Furthermore, financial products that are mandated to disclose under SFDR Article 8 and 9 need to produce pre-contractual and periodic disclosures. The aim of the pre-contractual disclosure is to provide transparency around the characteristics of the product to inform investors and thereby prevent “greenwashing”. On the other hand, periodic disclosures aim to provide historical qualitative and quantitative comparisons, as well as how the financial product meets its objectives as laid out in the pre-contractual disclosure. Sustainability is a journey, and measuring changes over time will help the markets track the progress of investments.
What is different about the SFDR level 2?

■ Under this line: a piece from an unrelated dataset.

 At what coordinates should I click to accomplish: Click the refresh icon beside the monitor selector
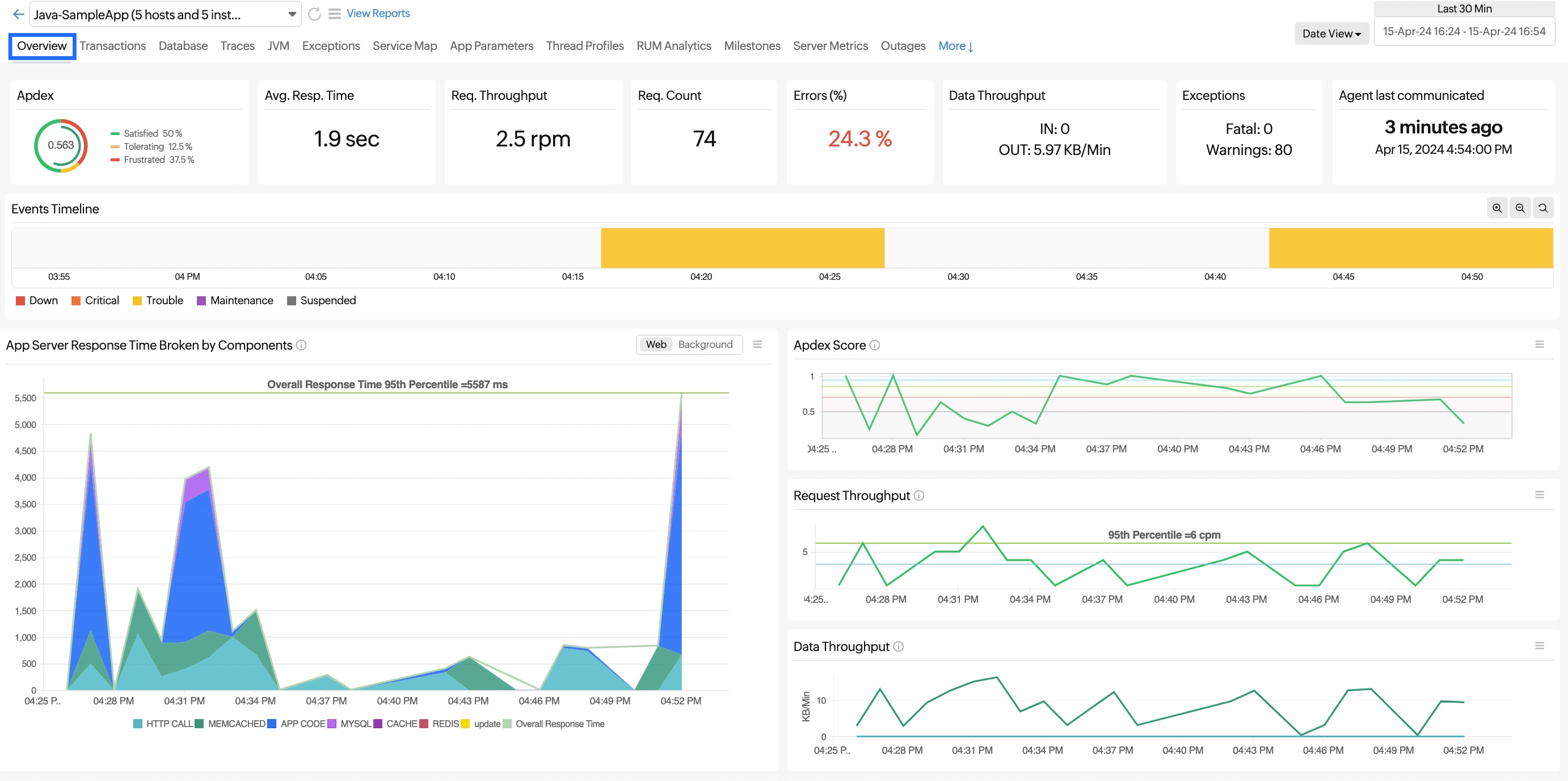coord(314,14)
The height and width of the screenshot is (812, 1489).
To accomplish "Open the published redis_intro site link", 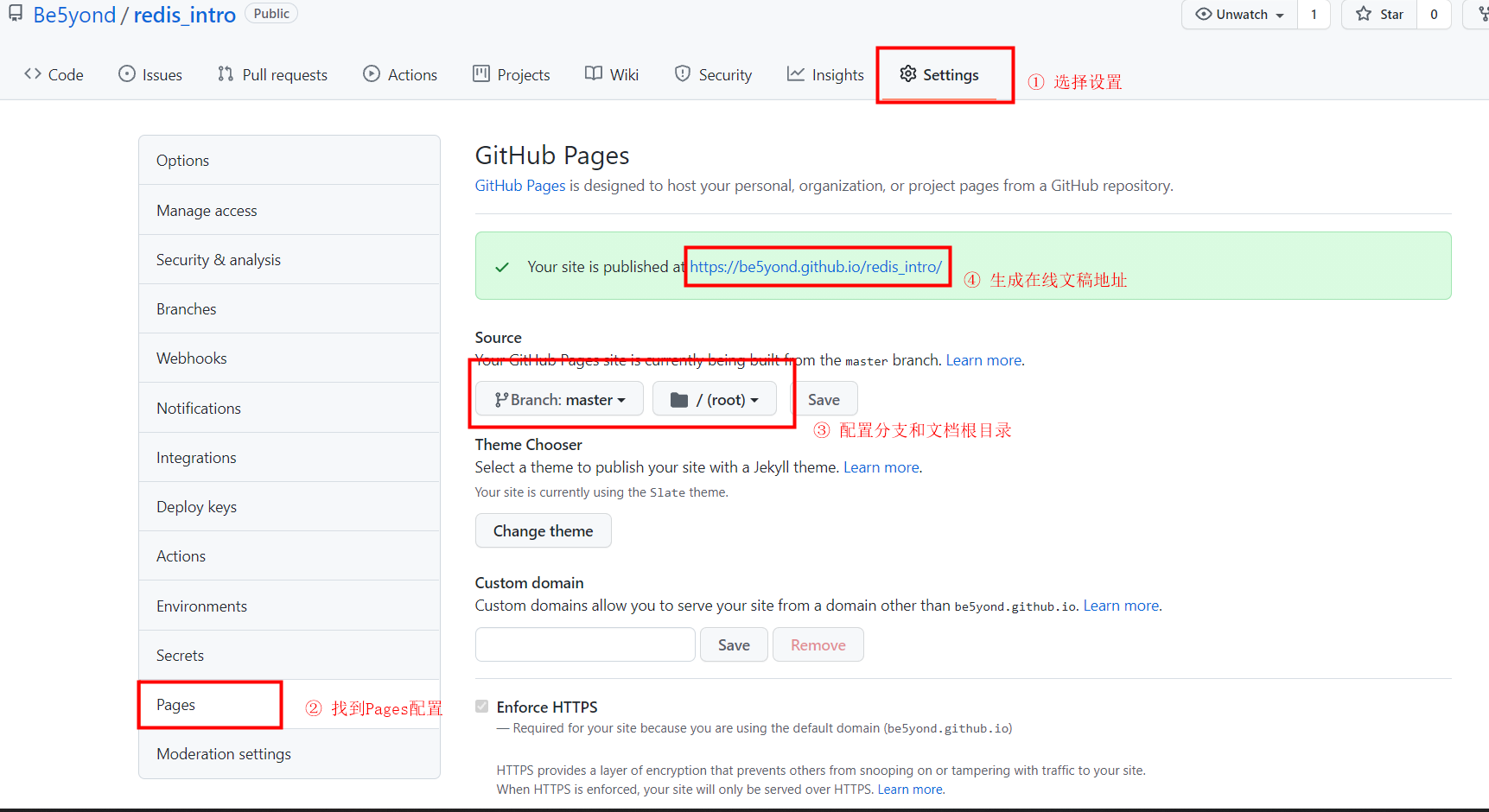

If previously in-scope FMPs could use the “comply or explain” principle, after SFDR level 2, they can no longer go for the “explain” option. In other words, asset managers with more than 500 employees will be mandated to implement due diligence policies and provide qualitative and quantitative disclosures on their websites. This will further enhance the level of sustainability disclosures on the market.
Some tips for FMPs:
While the application date is fast approaching, there are still some steps FMPs can take to ensure they are prepared for the new requirements. Key actions to consider include whether to consider adverse impacts in their financial strategy. It is also important to assess whether their financial products are in or out of scope of Article 8 and 9 of the SFDR. Depending on the sustainability stance of their financial products, FMPs will need to determine what data is required for compliance with the disclosure requirements. Finally, they should identify, and if necessary, contact their data sources to ensure they have the relevant information for disclosure. By following these tips, FMPs can ensure that they are prepared to meet the requirements of the SFDR ahead of the deadlines. Getting this right is key to avoiding regulatory scrutiny (including fines) and ensuring that stakeholders are well aware of the sustainability credentials.